抜粋 —
この業界はAランク業界が100万人の中で1番を目指すのに対し、いずれ100万人が参加するゲームに、1番乗りするようなものです。

例えば、今ならクラウドやIOT、web3.0やメタバース、ブロックチェーンやDAOといった、業界になるのではないでしょうか。

そのうえで、業界を見つける方法は二つです。


複数のベンチャーが参入しているか

まずは、複数のベンチャー企業が参入していて、そのベンチャー企業が伸びているかどうかが重要になります。

ベンチャー企業というのは、資本でも人数でも大企業に勝てないので、世界の流れを読んでスピーディーに対応して勝つしかないんです。

そうやって、伸びているベンチャー企業がたくさんいる業界というのは、今後伸びていく可能性が非常に高いんです。

具体的な調べ方としては、転職サイトで「〇〇業界 ベンチャー」で調べて、比較的、設立年度が若い会社がたくさんあって、投資も集まっていれば、伸びているマーケットに人とお金が集まっているという証拠になります。


既存業界の非効率をつく

2つ目が既存業界の非効率をついているかどうかです。

課題 — 業界の見つけ方を述べた抜粋によると、ベンチャー企業はどのようにして勝つしかないとされていますか。 この抜粋だけを根拠にしてください。

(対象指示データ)
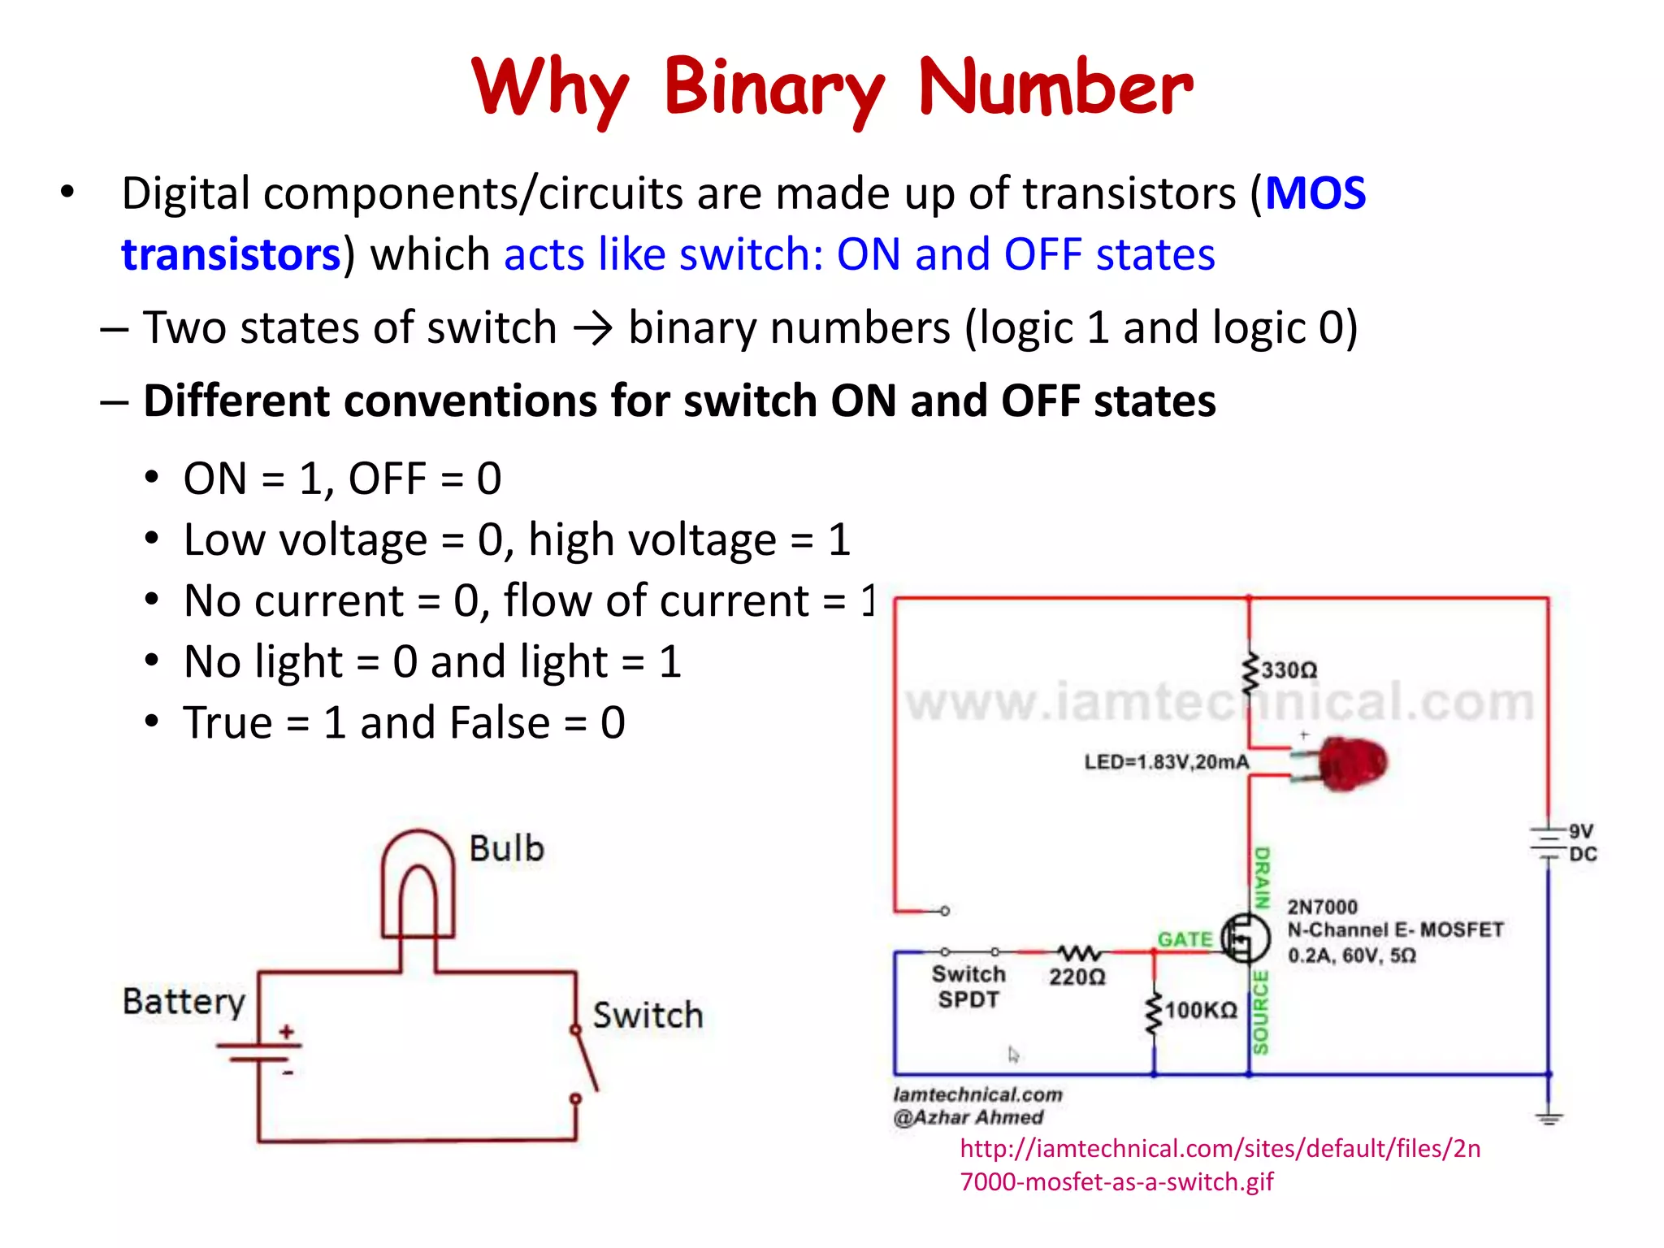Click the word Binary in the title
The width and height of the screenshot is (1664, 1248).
pyautogui.click(x=774, y=88)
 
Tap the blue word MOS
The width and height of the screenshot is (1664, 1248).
pyautogui.click(x=1315, y=194)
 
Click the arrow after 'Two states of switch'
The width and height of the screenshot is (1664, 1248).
pyautogui.click(x=592, y=329)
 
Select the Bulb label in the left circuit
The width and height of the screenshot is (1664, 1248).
pyautogui.click(x=506, y=849)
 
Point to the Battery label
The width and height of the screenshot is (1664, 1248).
pyautogui.click(x=184, y=1002)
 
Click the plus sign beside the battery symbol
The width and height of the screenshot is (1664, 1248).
pyautogui.click(x=286, y=1032)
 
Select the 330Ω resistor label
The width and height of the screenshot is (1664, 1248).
pyautogui.click(x=1289, y=670)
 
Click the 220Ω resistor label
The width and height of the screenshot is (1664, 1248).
pyautogui.click(x=1077, y=977)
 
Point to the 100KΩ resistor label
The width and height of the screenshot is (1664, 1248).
pyautogui.click(x=1201, y=1011)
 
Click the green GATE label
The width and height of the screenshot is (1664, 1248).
pyautogui.click(x=1185, y=939)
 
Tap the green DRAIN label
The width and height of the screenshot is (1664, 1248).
pyautogui.click(x=1262, y=878)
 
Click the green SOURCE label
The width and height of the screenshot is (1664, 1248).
pyautogui.click(x=1260, y=1012)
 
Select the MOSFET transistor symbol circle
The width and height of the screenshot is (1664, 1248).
pyautogui.click(x=1246, y=938)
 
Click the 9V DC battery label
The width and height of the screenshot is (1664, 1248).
pyautogui.click(x=1582, y=843)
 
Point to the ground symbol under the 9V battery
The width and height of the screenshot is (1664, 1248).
pyautogui.click(x=1549, y=1118)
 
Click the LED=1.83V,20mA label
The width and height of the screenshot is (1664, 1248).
pyautogui.click(x=1166, y=762)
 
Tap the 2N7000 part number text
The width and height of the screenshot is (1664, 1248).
pyautogui.click(x=1322, y=907)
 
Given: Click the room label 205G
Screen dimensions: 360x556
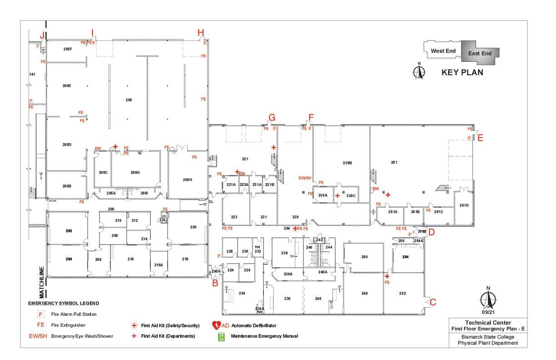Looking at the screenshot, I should click(x=135, y=173).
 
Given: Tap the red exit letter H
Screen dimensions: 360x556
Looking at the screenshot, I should click(x=201, y=32).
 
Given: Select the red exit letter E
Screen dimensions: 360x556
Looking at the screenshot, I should click(x=480, y=139).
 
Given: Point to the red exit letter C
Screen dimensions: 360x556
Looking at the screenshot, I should click(x=432, y=302).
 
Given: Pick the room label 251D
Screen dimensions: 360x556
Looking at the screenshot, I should click(x=464, y=205).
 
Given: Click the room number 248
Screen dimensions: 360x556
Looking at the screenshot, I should click(x=364, y=294).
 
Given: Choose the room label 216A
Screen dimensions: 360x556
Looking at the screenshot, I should click(x=159, y=265).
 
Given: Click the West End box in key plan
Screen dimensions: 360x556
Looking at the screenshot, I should click(x=443, y=51).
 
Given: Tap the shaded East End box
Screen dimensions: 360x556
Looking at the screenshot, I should click(x=480, y=54).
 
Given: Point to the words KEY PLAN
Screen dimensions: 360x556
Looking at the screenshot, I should click(x=462, y=72).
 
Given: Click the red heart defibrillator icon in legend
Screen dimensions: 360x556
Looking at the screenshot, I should click(x=216, y=325).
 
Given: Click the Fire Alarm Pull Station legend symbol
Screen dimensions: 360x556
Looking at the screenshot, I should click(x=41, y=314).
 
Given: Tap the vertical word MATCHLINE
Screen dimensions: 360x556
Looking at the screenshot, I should click(x=41, y=282).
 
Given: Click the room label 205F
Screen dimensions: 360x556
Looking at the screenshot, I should click(x=68, y=49).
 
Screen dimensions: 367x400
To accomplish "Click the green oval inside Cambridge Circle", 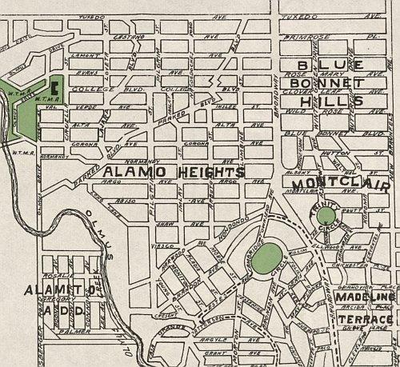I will coord(270,257).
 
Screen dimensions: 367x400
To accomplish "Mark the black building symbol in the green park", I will coord(55,85).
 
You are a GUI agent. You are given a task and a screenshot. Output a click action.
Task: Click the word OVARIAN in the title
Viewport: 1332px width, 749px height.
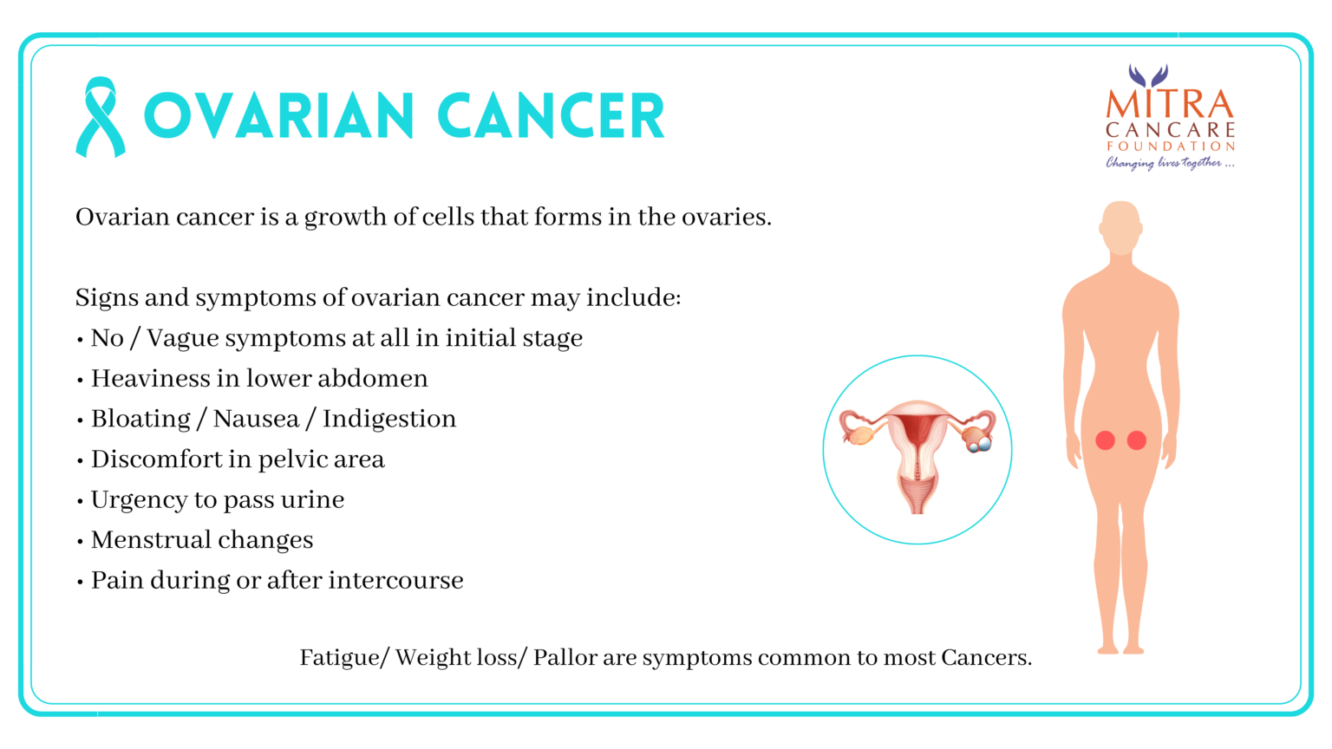point(279,115)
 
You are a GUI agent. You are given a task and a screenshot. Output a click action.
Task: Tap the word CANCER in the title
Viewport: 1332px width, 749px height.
point(551,115)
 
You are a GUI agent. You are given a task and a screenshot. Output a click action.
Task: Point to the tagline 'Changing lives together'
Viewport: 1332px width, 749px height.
point(1170,162)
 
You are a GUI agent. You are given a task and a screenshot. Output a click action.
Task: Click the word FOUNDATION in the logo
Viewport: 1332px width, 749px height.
point(1170,146)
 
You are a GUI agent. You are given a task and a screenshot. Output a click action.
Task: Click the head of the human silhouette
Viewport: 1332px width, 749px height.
point(1121,228)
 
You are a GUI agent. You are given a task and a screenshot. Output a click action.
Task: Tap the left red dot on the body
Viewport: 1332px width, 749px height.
point(1105,440)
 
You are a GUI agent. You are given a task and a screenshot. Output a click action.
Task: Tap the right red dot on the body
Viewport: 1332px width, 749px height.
point(1136,440)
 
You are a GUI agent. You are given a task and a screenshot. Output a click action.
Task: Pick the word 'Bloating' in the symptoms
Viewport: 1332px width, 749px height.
point(141,420)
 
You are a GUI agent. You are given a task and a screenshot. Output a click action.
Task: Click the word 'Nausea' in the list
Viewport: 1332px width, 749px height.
point(257,419)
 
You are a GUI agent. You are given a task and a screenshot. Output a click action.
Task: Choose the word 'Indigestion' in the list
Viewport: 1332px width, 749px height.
point(389,420)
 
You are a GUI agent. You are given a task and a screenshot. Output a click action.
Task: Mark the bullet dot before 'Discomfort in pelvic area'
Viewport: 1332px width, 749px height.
point(80,461)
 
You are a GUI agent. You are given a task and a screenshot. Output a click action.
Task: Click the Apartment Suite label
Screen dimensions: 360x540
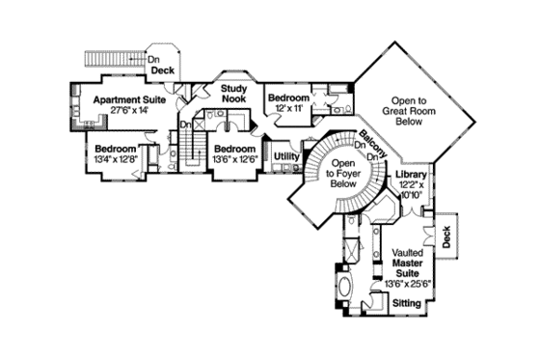click(x=129, y=98)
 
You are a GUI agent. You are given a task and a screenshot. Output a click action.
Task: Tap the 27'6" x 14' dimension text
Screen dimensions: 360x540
click(x=129, y=111)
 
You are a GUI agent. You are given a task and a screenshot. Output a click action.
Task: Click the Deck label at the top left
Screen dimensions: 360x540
click(x=162, y=70)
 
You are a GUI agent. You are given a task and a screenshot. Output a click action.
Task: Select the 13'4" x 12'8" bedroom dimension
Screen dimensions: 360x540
click(x=114, y=159)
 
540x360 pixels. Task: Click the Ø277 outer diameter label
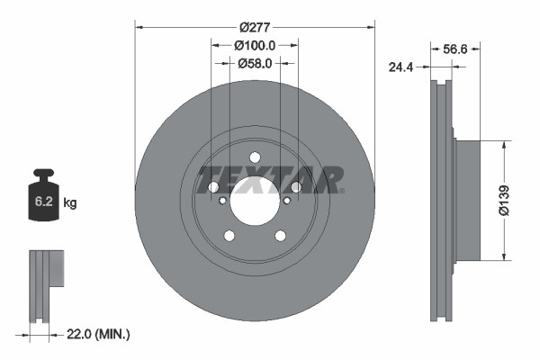click(255, 27)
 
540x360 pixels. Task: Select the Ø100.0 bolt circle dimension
click(255, 45)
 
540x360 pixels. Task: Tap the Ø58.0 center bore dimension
click(255, 63)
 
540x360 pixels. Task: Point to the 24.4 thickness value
click(400, 66)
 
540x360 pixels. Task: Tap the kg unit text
click(71, 203)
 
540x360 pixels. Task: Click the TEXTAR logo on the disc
click(270, 179)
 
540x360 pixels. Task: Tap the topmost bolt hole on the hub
click(255, 158)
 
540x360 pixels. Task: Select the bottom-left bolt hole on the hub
click(229, 236)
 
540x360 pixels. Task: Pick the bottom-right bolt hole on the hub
click(280, 236)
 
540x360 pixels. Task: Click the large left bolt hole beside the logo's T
click(213, 187)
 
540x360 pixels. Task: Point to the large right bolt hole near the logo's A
click(295, 187)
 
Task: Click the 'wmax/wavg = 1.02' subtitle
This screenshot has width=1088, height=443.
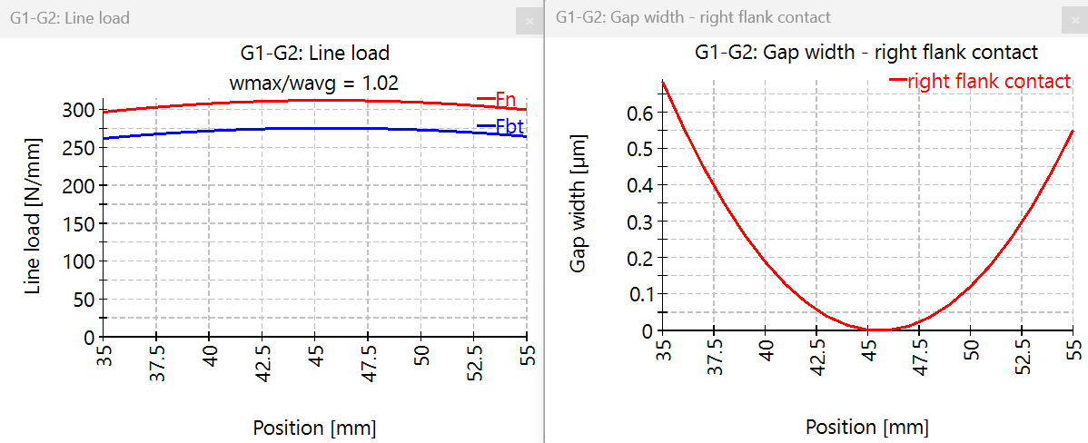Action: pos(313,83)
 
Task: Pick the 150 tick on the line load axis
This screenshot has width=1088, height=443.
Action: pos(81,223)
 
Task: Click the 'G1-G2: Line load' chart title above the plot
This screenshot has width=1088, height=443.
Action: pos(313,53)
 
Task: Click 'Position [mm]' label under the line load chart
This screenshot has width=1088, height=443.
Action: pos(313,428)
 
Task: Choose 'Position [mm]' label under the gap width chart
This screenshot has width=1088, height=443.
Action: pos(867,428)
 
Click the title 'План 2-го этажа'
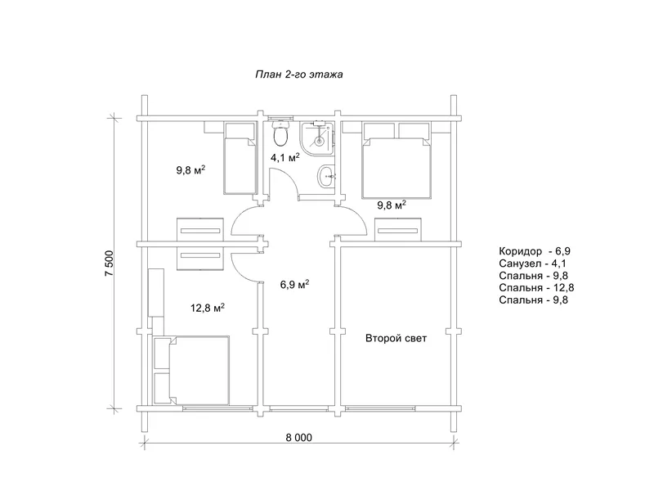298,74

解答 — 世界の流れを読んでスピーディーに対応して勝つしかないとされています。